Lydia chiuse gli occhi e l’immagine emerse, sempre la stessa. Una donna in abito azzurro, con fiordalisi blu sull’orlo e sulla scollatura. Ma c’era qualcosa di diverso. Questa volta, la donna si voltò e parlò. Lydia non riusciva a vederle il viso ma ne sentì le mani, morbide come quelle di un bambino, e udì le parole. «Ditele che sono venuta». Era tutto.
Aprì gli occhi. Non si era resa conto di essersi addormentata. Quando giunsero al villaggio del reinsediamento, il sole era così luminoso che prosciugava il colore dal giorno.
Per gli amministratori coloniali era un periodo di instabilità. Alla fine di agosto la Malesia aveva ottenuto l’indipendenza dalla Gran Bretagna. Lydia aveva visto le nuove banconote da dieci dollari, la regina rimpiazzata da un agricoltore e un bufalo indiano che aravano una risaia. Alcuni funzionari statali britannici, come Ralph, erano stati lasciati al loro posto perché la macchina amministrativa continuasse a funzionare senza interruzioni. Altri se n’erano andati. Il nuovo primo ministro stava costituendo un Ispettorato generale di polizia responsabile della sicurezza interna, anche se alcuni poliziotti britannici erano rimasti al loro posto. Lydia non sapeva quanto tutto ciò avrebbe influito sulla sua vita, ma era consapevole di sentirsi meno tranquilla per le strade. Sguardi che prima non avevano mai osato ora la seguivano e aveva iniziato a tenersi più stretta la borsetta.
Adil la guardò in tralice, uno sguardo concentrato negli occhi a mandorla. «Cosa vedi quando chiudi gli occhi?»
«Memorie. Immagini. Hai presente. Cose che voglio ricordare. A volte, cose che vorrei scordare».
«Vuoi sapere cosa vedo io?». Tacendo, sogghignò. «Be’, forse no».
Lydia sorrise. «Dimmelo».
«Vedo una donna che non si rende conto di quanto è forte».
«Non saprei. A volte tutto questo mi sembra troppo».
«Non scoraggiarti. Sei arrivata fin qui». Adil fece un gesto ampio. «Dopo tutto quello che hai passato, sei ancora qui. Continui a fare del tuo meglio».
Le parole dell’uomo le fecero salire le lacrime agli occhi.
«Come stai davvero, Lydia? Non sempre riesco a capirlo».
Lei fece spallucce.
«Hai giornate buone e giornate cattive, giusto?»
«Direi di sì».
«Be’, spero che questa sia una giornata buona. C’è qualcuno che penso sarai felice di vedere».
Lydia vide che Adil aveva con sé un pacchetto di carta marrone.
«Cosa c’è lì dentro?».
Lui si picchiettò il lato del naso.
Con un gesto autorevole, l’uomo mostrò le sue credenziali e le fece superare la sicurezza al cancello del villaggio.

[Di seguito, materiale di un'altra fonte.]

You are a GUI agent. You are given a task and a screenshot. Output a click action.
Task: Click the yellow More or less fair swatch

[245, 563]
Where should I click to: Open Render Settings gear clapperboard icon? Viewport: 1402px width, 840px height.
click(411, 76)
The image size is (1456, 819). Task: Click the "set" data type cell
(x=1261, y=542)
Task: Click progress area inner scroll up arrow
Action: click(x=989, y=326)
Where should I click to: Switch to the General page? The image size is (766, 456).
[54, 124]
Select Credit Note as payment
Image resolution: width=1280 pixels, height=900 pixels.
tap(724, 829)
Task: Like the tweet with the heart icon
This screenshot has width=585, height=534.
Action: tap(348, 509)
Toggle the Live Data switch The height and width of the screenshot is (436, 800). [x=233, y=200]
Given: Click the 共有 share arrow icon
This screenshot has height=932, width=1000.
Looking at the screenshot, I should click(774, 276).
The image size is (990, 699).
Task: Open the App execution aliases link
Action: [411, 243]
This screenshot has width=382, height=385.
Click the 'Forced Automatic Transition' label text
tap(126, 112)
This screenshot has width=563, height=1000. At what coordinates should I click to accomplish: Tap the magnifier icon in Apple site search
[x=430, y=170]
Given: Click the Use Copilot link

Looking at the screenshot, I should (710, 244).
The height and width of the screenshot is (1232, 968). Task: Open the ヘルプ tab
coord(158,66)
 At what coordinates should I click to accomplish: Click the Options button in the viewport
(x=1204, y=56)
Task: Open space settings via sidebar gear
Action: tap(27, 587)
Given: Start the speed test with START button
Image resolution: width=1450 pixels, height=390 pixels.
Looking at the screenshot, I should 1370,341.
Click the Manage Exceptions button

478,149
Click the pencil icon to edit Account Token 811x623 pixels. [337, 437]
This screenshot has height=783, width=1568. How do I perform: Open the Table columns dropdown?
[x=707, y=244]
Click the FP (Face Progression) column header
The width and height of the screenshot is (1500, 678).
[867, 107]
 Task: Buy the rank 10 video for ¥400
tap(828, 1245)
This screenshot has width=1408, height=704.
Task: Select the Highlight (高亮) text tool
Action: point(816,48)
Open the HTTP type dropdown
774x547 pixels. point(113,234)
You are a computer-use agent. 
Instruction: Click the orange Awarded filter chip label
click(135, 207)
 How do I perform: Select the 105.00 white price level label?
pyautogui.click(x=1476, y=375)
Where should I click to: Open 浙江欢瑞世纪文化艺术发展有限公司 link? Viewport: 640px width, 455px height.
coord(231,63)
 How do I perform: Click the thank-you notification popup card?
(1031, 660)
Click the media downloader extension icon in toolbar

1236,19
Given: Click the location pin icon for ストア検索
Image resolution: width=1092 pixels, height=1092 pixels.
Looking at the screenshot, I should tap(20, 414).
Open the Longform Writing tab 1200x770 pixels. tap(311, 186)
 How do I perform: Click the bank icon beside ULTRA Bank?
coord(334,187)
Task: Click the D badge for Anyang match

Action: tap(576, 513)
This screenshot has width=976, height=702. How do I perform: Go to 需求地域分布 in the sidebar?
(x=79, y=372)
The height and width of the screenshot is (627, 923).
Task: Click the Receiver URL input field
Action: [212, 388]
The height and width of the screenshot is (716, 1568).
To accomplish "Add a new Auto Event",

L’odore dei gas di scarico li investì mentre entrava un’autoblinda piena di poliziotti malesi armati di fucili mitragliatori.
Adil colse lo sguardo di Lydia. «Alcune donne sono state arrestate per… be’, lo definiscono “convivere con i terroristi”, anche se ovviamente non vivevano affatto con loro, e ora la polizia se ne sta servendo per tendere delle trappole. Guarda quel camion. È pieno di donne e SEP. Surrendered enemy personnel, “truppe nemiche arrese”».
«Perché si arrendono?»
«La fatica della vita all’interno. Qui hanno un alloggio, cibo e assistenza medica».
Lydia scrutò le casupole. «Una volta sono andata in un villaggio nuovo con Jack. Questo sembra meno tetro».
«Erano nati per essere temporanei, ma adesso sono un po’ più puliti e c’è l’acqua corrente».
Lydia osservò il camion che iniziava a girare, le fiancate chiuse da teloni.
«Ci sono delle fessure nei teloni. Le vedi?».
Lei annuì. Un paio di poliziotte malesi camminavano a fianco del camion, divisa cachi e distintivi d’argento.
«Quelli che si trovano all’interno del camion devono indicare chiunque sia legato ai ribelli».
La gente si trascinò in una fila vacillante in attesa di essere esaminata. Sembravano calmi anche se uno o due paia d’occhi accigliati la seguirono.
«Alcuni non sembrano molto felici», notò Lydia.
Adil scrollò le spalle. «Nonostante l’indipendenza, nella giungla ci sono ancora ribelli cinesi. Questi villaggi ora sono gestiti dai malesi e la gente è proprietaria di un pezzettino di terra. Aiuta».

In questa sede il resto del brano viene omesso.